- [Data supplied]
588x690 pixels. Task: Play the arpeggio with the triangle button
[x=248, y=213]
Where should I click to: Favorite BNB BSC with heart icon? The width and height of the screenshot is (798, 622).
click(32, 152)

...

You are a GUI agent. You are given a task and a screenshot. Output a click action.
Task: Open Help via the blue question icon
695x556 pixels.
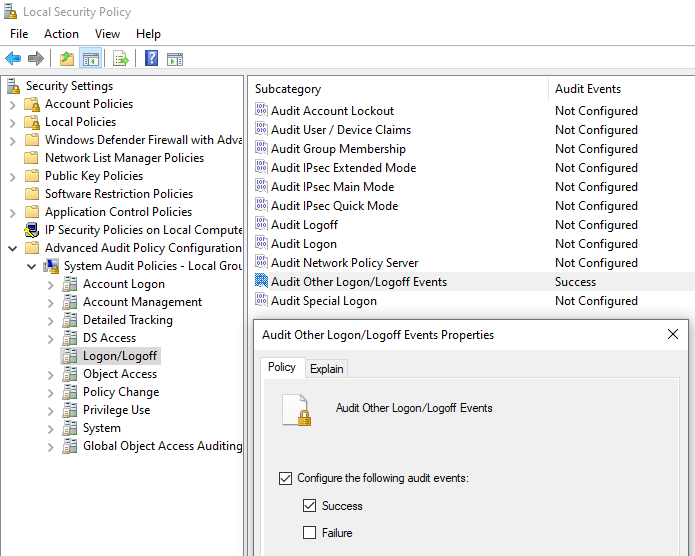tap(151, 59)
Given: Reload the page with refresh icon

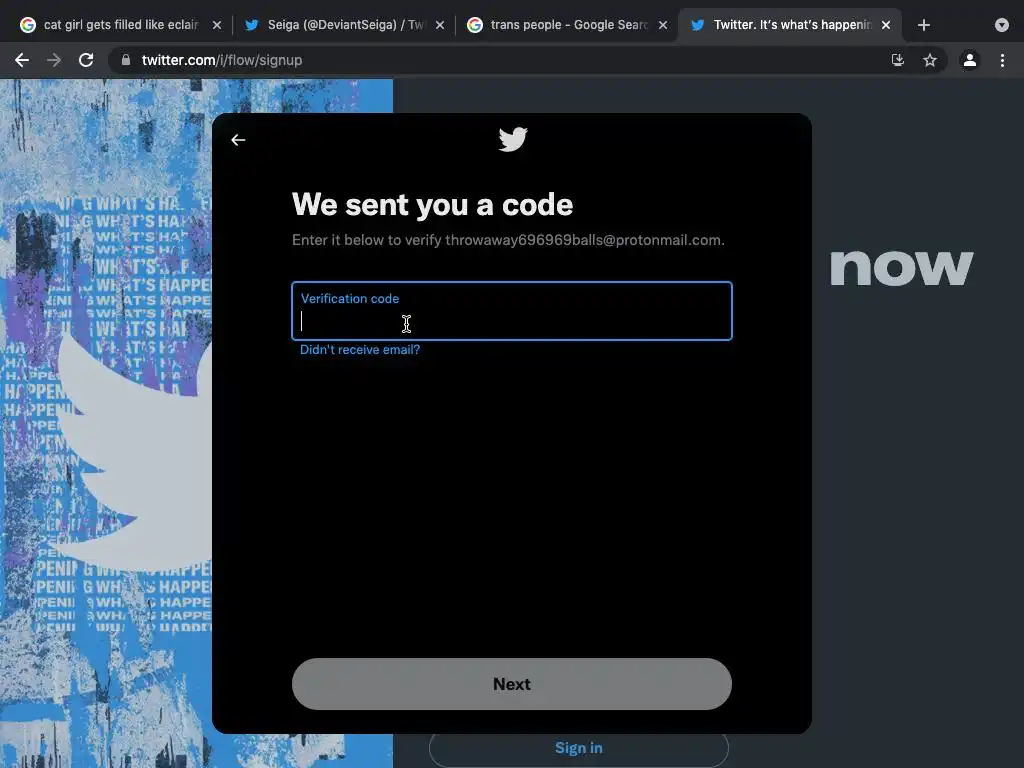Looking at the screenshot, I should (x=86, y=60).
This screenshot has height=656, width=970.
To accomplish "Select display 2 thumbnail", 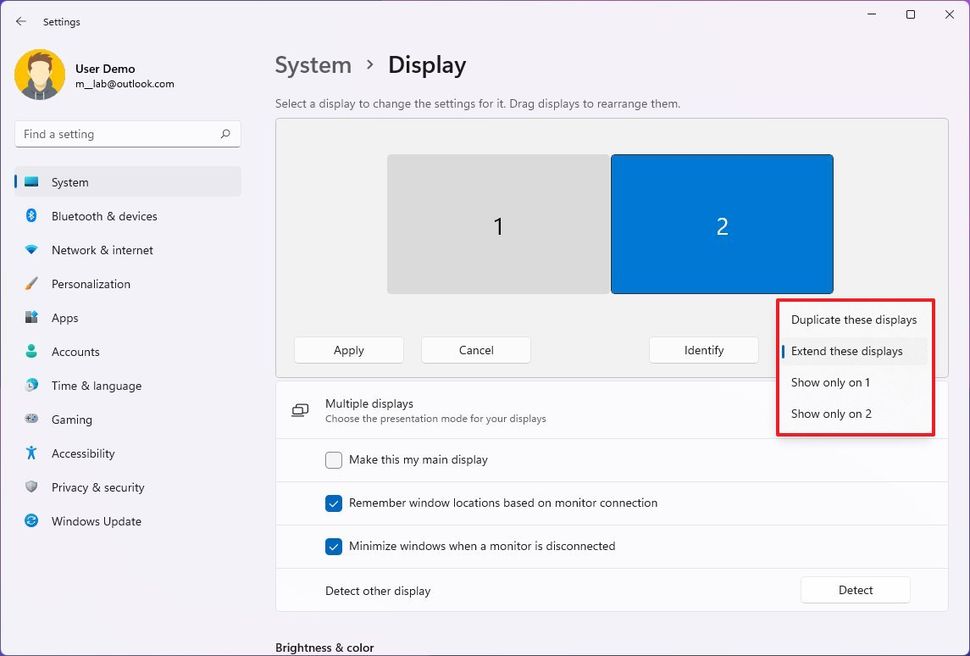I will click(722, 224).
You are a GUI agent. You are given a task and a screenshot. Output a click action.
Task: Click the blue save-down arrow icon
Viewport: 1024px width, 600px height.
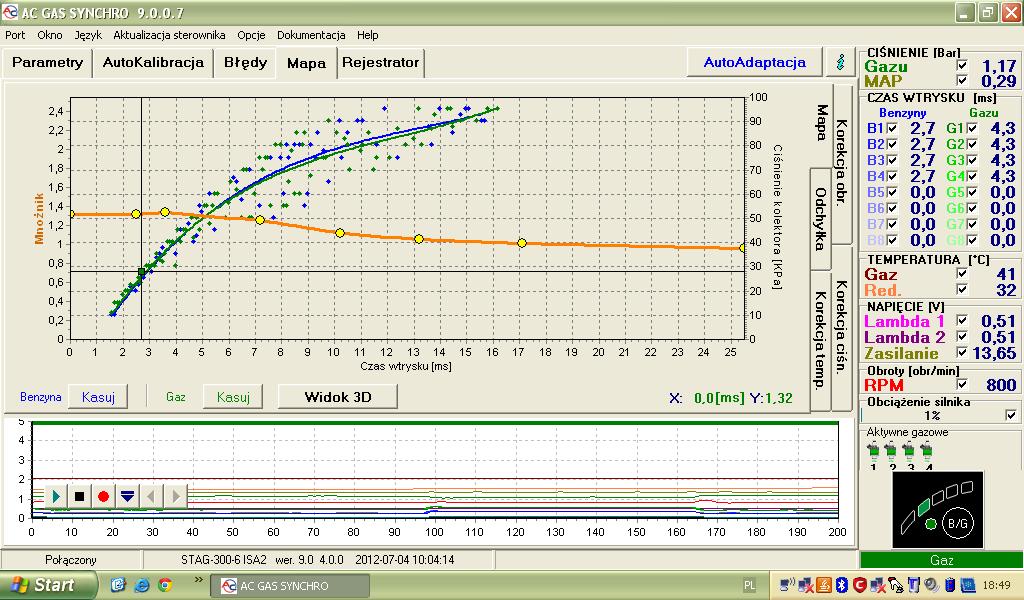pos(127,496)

...

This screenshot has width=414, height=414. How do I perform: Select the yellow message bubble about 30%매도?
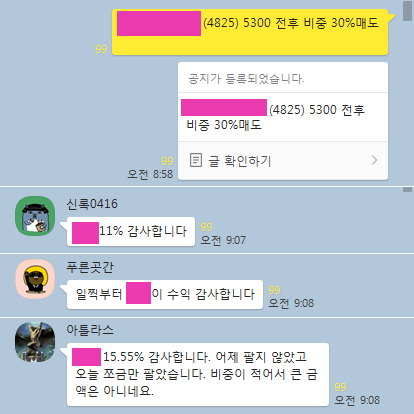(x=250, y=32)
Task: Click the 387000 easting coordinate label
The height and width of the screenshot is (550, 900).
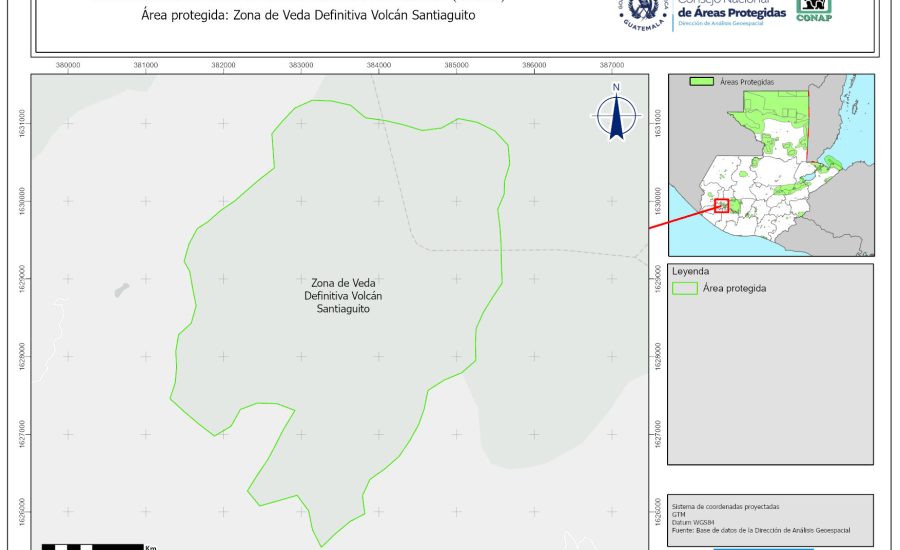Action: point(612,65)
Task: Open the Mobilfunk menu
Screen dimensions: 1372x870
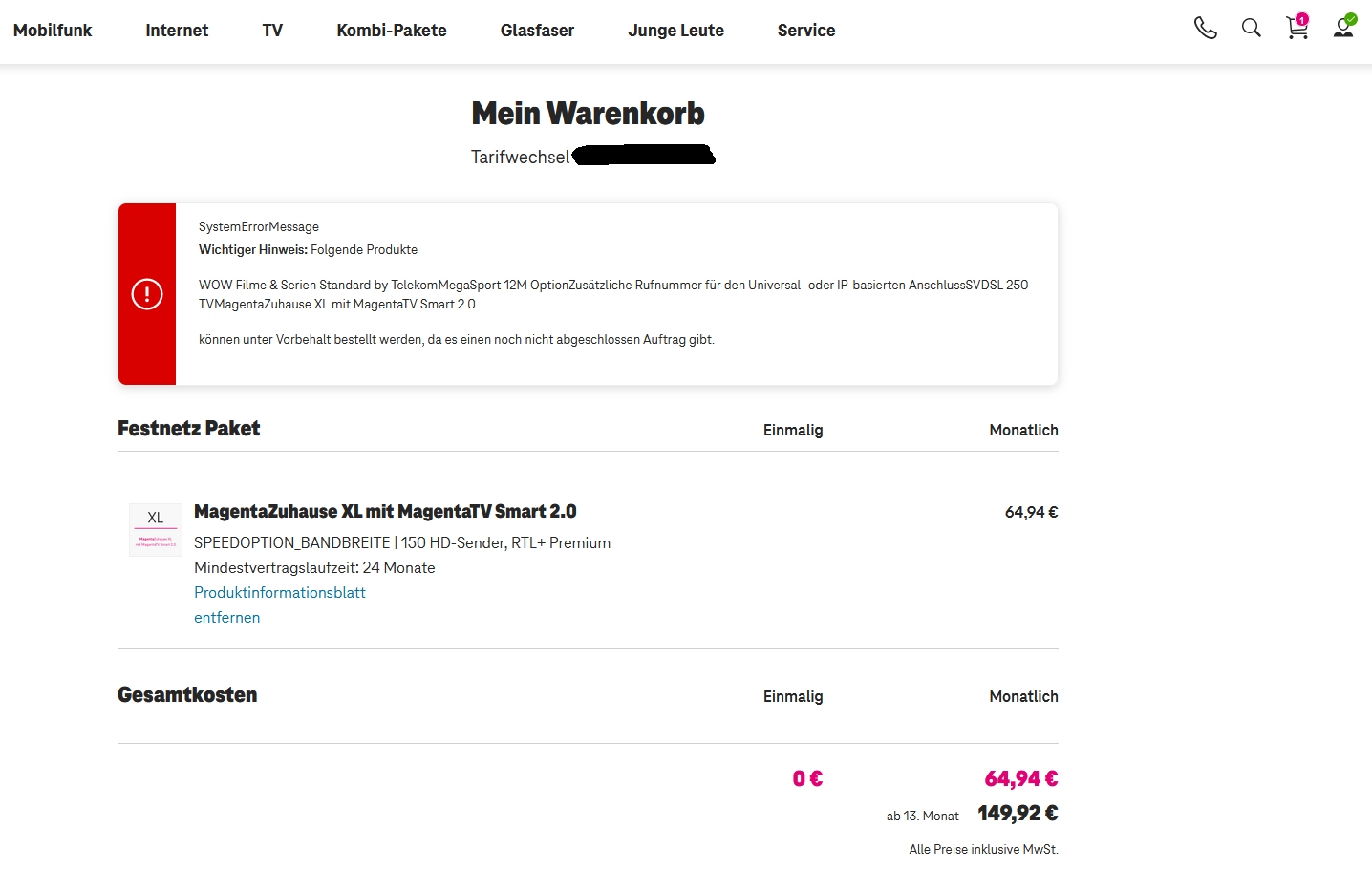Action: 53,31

- [Task instructions] To answer, copy each line from the material above that has the word "blue".

- [Result of the task]
Task: Open Help via the blue question icon
Task: Click the blue save-down arrow icon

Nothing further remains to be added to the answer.